__DOCUMENT TEXT__
*-*-*
Be determined to be the ‘best of the best’
Published 6:11 pm Thursday, January 24, 2019
I
t has become a popular contest among businesses and the health industry to be voted as nominees to the “best of the best.” The nominees always see it as a prestigious award to be in the top five of their individual category — as they should.
If I were to add to the categories, I’ve arrived at a few that have already won in their category. I discovered one of the winners this week. Othel and I were enroute to see the Northern Lights in Fairbanks, thanks to my cousins, Jimmy and Linda, who issued our invitation. It’s a long, long trek, even in flight time, and even though I enjoy the time that flights can save, landing is not something I enjoy.
I’ve been able to fly numerous times, but when I hear and feel those wheels lower, I grip the arms of my seat and pray that the breaks will work when those wheels hit the runway. In every flight it’s been an ordeal that felt like we would end up going through the terminal windows, so I’ve just assumed that’s the way it has to be.
Not so. On our flight from Dallas to Seattle, I felt and heard the landing wheels go into position. I did, too — gripping the arms of my seat and helping the pilot push the brakes. To my great delight, the plane dropped down like a giant butterfly landing on a soft flower. I actually had a to look out my window to know for sure that we had landed.
How could that be? All these years of flights and there’s one pilot that has learned the art — the true art — of landing a plane. I don’t even know his name, but anyone who’s ever flown with him will remember the pilot that made an A-plus in plane landings. He’s the best of the best.
One other category would be the art of administering an injection — above or below the waist. I will always remember the school nurse that would spend half a day or more at Macedonia High School on inoculation day. The health department kept up with shot records, and when that notorious nurse arrived, the “record” had the power to put you in the line, her line with a hypodermic that could go from one side of your arm and out the other, for your shot. Swooning, crying, hiding, running or the evil eye could not save you from her wielding weapon. I know; I tried it all.
Perhaps she was never trained in the art of injecting or perhaps she had been injected with an ice pick-size needle as a child, but whatever the reason, she left a mark on me. Oh, the physical mark is gone, but the memory is permanent.
Then one day in my adult years, I met Vickie, an internal medicine nurse that totally demolished my theory that shots were meant to hurt because they HAD to hurt. Whatever area of my body that a shot was prescribed, Vickie would always be the same — gentle, quick, and absolutely pain-free in her injecting. In fact, if she didn’t tell you it was done, you wouldn’t know. Amazing! The best of the best.
When I think about my own categories, I realize that there are probably so many more people who are the “best of the best” at what they do. Wouldn’t it be a refreshing world if each of us determined that whatever job God might assign us in life, we would really strive to be the best of the best? Yes, that might be aspiring to more than we can accept, but with God, the absolute best as our helper, we have a head start.
*-*-*
Items in a dataset listing
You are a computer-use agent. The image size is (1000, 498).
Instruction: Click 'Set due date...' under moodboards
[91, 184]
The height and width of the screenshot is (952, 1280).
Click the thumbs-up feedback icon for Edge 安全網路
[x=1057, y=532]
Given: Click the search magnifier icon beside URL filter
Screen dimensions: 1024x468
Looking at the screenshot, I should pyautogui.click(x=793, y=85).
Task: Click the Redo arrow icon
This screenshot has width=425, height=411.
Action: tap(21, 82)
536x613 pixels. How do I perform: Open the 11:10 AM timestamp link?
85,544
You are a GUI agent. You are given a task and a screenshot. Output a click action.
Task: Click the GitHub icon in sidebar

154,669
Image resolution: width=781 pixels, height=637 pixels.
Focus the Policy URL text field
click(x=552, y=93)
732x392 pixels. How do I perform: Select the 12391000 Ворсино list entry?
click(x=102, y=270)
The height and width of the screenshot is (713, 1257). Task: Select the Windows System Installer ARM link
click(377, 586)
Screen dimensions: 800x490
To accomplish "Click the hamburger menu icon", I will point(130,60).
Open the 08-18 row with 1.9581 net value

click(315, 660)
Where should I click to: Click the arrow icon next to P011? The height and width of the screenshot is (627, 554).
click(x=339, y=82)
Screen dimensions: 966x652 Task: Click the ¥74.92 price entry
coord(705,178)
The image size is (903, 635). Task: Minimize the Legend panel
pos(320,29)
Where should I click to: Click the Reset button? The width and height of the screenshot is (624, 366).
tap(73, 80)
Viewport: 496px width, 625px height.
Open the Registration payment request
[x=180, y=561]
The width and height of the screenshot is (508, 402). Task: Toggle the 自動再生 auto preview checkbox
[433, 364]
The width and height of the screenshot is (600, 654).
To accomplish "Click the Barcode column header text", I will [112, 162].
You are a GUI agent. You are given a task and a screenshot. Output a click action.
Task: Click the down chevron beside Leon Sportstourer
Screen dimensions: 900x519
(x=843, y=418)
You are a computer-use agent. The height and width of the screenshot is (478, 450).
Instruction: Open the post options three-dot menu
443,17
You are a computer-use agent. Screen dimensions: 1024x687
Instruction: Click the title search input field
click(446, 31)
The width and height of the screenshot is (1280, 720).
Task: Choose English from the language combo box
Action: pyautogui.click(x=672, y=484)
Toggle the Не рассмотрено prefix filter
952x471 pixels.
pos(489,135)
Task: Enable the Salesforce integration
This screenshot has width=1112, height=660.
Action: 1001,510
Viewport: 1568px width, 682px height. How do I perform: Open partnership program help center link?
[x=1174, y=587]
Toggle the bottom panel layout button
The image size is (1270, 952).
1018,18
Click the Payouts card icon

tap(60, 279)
*-*-*
__COMPLETE THE FOLLOWING__
1. Quote from the column the part that opens with the words containing "I’ve been able" and closes with "we had landed.".
2. Answer these from the column:
(a) In what city did the writer and Othel plan to see the Northern Lights?
(b) Between which two cities was the flight with the gentle landing?
(c) What kind of nurse was Vickie?
Rely on nothing but the column above.

__RESPONSES BY ITEM NUMBER__
1.
I’ve been able to fly numerous times, but when I hear and feel those wheels lower, I grip the arms of my seat and pray that the breaks will work when those wheels hit the runway. In every flight it’s been an ordeal that felt like we would end up going through the terminal windows, so I’ve just assumed that’s the way it has to be.
Not so. On our flight from Dallas to Seattle, I felt and heard the landing wheels go into position. I did, too — gripping the arms of my seat and helping the pilot push the brakes. To my great delight, the plane dropped down like a giant butterfly landing on a soft flower. I actually had a to look out my window to know for sure that we had landed.

2.
(a) Fairbanks
(b) Dallas and Seattle
(c) An internal medicine nurse